Following talks with United Nations Secretary-General Kofi Annan in early 2001, the United States became the first contributor to a global fund to fight HIV/AIDS, pledging $200 million. That amount more than doubled the next year, but Bush felt the problem required more spending and believed the UN was not speedy enough in its efforts.
In 2002 Bush unveiled the Mother and Child HIV Prevention Initiative targeting one million mothers in Africa and the Caribbean for treatment in an effort to save the lives of 150,000 babies.
Bush then pushed to devote $15 billion over the next five years. These funds would go to drugs and medical care for about 10 million patients, and also help millions of children orphaned by their parents’ deaths from AIDS. It was considered the largest health initiative ever to target one single disease.
Bush’s PEPFAR effort received strong bipartisan support.
That initiative became known as the President’s Emergency Plan for AIDS Relief, or PEPFAR. Bush selected 12 countries in sub-Saharan Africa and two in the Caribbean to receive its help and announced PEPFAR in his 2003 State of the Union address.
PEPFAR proved to be an impressive achievement: In 2007, the program was considered so successful that Bush asked for a funding increase, totaling $30 billion for the following five year period. In 2008, $39 billion was marked for PEPFAR.
PEPFAR was successful, but far from perfect.
PEPFAR did have some controversies, such as abstinence-only programs that were shown to make no impact. Funding for these has shrunk to a quarter of previous numbers.
PEPFAR also initially placed a condition requiring private groups to enact policies opposing sex work, but this was struck down as unconstitutional by the Supreme Court in 2013.

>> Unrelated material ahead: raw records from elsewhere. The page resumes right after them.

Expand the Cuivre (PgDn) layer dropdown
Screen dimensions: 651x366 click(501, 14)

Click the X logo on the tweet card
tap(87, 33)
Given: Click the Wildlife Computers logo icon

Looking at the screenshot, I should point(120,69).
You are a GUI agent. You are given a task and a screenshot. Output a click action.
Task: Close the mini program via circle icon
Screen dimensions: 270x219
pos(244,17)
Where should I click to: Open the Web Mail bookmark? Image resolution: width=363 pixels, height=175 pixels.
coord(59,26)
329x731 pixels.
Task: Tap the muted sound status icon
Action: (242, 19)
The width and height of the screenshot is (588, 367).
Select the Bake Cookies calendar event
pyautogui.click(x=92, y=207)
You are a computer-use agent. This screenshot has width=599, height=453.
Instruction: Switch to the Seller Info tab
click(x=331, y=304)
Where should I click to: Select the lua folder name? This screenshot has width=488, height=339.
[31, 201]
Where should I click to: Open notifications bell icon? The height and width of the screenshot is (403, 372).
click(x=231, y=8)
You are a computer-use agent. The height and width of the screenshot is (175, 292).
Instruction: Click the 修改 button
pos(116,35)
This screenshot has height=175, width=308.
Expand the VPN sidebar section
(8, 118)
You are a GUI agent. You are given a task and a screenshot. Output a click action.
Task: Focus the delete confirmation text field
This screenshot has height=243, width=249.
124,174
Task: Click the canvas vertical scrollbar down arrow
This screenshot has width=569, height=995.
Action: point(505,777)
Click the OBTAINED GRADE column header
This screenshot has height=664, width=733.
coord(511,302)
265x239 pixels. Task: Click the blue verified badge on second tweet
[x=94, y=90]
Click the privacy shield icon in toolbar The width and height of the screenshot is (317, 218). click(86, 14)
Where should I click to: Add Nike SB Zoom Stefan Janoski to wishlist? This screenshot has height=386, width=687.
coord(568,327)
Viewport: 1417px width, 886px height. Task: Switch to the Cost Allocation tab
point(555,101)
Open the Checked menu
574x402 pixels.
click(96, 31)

A Stanford University analysis of PEPFAR’s first three years calculated 1.1 million lives saved with a 28 percent reduction in HIV/AIDS. Other studies have revealed that adult mortality rates have improved in Africa as much as 20 percent thanks to PEPFAR programs.
Funding levels have since come under attack.
By the time of the election of Barack Obama, PEPFAR had treated 2 million AIDS patients and assisted to 10 million more, with further millions receiving help during pregnancies and being tested for HIV/AIDS.
Under Obama, funding for PEPFAR fell. More recent developments have seen the program included in attempts by President Donald Trump to weaken the broader swathe of global health initiatives.
Congress overruled the cuts in the 2018 budget, voting to continue funding PEPFAR at the same level, but the pressure for spending cuts and the reality of budget deficits continue to threaten the effectiveness of President Bush’s public health legacy.